Un bloc de données:
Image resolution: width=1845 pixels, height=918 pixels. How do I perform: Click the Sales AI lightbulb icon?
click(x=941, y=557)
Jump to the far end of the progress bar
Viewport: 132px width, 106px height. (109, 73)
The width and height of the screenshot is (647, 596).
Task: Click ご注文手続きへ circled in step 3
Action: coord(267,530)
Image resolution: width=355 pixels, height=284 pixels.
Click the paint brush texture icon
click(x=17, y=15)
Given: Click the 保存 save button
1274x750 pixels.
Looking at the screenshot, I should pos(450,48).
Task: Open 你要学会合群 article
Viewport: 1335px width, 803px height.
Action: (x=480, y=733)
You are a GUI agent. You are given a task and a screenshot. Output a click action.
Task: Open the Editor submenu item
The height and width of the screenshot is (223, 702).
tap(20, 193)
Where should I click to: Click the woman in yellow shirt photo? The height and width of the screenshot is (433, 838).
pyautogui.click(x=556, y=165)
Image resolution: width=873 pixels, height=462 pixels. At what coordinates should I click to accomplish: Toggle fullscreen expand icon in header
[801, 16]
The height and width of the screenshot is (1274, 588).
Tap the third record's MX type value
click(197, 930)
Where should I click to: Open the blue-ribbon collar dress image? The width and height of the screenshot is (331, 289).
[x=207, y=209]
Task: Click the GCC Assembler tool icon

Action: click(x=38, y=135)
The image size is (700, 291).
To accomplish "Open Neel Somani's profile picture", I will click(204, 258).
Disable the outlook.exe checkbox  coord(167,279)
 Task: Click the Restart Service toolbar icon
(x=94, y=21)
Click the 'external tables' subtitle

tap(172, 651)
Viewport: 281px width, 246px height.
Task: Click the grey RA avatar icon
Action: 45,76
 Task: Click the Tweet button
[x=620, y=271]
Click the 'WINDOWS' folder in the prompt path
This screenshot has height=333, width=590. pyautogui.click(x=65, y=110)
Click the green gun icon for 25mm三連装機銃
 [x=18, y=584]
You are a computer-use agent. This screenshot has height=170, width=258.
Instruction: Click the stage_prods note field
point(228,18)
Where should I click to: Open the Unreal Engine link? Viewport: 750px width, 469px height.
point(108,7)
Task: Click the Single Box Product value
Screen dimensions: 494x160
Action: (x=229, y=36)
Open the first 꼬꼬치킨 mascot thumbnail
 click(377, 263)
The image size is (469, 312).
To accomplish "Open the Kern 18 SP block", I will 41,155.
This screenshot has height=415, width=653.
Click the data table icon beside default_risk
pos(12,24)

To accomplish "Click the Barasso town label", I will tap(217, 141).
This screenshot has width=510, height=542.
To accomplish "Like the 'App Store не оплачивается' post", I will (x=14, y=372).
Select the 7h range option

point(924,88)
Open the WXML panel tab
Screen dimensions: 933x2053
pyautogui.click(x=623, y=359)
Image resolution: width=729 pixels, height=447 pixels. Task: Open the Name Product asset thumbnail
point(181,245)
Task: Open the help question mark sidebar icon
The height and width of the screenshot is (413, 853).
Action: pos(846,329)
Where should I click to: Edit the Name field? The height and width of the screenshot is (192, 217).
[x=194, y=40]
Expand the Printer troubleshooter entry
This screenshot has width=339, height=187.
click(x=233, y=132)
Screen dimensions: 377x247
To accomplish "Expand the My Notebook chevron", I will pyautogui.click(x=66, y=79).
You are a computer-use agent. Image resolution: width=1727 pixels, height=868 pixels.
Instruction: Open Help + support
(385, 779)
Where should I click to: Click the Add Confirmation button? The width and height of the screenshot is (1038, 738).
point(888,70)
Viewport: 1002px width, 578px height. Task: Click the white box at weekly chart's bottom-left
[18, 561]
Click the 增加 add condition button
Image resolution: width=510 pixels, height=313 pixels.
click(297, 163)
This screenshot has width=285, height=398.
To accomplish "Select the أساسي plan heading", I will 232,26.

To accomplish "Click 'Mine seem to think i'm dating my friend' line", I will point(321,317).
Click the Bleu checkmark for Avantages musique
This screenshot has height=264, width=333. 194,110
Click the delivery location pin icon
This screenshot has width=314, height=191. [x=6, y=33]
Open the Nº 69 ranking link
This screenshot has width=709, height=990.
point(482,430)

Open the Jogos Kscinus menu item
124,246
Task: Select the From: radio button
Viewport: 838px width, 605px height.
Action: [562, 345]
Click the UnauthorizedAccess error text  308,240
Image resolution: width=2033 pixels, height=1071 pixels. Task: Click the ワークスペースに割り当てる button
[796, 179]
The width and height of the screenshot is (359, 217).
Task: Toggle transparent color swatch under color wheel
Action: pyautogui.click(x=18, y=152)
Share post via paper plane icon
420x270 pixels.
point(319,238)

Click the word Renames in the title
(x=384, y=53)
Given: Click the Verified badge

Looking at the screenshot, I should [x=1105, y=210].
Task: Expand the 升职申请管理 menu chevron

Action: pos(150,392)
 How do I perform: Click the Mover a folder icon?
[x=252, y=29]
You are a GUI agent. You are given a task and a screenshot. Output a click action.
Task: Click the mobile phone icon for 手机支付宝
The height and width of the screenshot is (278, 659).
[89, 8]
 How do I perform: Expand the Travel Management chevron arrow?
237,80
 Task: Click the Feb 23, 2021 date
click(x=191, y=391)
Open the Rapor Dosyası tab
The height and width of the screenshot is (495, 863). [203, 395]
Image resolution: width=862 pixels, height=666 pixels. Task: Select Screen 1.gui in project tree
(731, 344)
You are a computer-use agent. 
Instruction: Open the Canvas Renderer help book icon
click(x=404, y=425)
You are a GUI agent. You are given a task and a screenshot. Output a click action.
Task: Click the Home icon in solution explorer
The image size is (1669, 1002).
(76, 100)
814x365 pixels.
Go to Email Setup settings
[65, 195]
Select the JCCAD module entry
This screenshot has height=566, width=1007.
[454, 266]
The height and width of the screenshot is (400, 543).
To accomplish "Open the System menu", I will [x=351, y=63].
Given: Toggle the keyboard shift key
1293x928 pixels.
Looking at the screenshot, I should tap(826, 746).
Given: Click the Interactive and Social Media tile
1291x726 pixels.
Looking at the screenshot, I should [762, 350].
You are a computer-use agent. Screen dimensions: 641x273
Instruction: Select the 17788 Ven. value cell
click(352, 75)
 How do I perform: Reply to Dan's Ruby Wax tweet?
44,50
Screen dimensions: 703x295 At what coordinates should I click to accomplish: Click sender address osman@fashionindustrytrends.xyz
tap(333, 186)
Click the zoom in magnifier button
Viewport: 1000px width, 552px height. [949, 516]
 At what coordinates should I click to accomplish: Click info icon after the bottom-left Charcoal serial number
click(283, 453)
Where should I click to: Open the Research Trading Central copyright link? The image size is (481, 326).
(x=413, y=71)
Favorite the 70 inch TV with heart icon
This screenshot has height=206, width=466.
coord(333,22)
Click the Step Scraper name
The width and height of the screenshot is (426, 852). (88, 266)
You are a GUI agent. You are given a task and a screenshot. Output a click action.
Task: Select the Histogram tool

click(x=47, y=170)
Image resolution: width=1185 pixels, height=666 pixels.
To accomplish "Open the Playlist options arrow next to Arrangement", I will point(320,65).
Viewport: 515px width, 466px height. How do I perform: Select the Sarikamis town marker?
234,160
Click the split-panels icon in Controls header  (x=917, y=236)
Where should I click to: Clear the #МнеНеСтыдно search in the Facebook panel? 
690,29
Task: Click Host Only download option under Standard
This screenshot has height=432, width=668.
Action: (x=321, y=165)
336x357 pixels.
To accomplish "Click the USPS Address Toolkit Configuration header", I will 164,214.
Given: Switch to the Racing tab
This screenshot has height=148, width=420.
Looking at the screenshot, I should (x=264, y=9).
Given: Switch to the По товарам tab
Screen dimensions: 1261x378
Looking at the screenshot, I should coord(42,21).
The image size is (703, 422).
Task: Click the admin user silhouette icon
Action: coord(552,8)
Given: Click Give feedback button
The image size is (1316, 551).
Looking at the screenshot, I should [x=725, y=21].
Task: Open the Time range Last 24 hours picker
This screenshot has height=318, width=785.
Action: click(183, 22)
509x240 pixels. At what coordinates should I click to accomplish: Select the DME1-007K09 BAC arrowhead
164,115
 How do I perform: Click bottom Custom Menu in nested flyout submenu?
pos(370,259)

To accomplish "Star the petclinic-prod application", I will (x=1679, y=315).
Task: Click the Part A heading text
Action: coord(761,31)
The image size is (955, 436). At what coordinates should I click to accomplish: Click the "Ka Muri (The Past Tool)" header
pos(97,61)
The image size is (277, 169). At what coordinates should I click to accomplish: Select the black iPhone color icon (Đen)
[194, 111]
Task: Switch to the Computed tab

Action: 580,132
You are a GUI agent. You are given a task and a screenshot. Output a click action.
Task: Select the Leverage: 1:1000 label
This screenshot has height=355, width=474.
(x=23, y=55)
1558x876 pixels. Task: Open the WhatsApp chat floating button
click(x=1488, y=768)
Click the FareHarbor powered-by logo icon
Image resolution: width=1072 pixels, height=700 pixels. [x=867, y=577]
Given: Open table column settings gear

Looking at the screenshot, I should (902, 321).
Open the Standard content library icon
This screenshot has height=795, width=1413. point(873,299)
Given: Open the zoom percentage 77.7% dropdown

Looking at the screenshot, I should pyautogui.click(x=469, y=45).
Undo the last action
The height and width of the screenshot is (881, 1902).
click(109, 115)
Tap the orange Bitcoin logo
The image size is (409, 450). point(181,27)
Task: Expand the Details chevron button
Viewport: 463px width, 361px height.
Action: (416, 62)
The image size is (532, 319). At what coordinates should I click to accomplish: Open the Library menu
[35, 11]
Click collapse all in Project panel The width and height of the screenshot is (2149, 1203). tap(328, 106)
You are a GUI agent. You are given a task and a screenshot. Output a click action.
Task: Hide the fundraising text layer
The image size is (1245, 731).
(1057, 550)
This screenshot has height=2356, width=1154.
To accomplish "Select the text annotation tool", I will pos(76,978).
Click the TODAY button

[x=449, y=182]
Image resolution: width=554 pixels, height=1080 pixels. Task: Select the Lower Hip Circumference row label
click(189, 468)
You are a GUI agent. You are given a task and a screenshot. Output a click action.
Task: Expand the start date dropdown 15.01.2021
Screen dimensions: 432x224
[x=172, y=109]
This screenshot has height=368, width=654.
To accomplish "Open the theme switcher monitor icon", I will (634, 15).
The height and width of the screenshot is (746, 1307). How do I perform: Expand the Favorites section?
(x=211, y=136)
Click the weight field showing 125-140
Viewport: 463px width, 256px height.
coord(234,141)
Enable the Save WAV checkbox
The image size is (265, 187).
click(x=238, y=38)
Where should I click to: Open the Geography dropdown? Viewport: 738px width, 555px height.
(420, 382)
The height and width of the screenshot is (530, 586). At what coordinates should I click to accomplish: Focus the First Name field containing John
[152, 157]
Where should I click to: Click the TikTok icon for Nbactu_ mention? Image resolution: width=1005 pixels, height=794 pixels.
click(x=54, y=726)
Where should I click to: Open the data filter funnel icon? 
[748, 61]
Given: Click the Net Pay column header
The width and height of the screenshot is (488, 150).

• CONSIGNE
Relevez toutes les lignes ci-dessus qui contiennent la chaîne « submenu ».

• RÉSULTAT OBTENU
Task: Open the Editor submenu item
 How do I perform: Click bottom Custom Menu in nested flyout submenu?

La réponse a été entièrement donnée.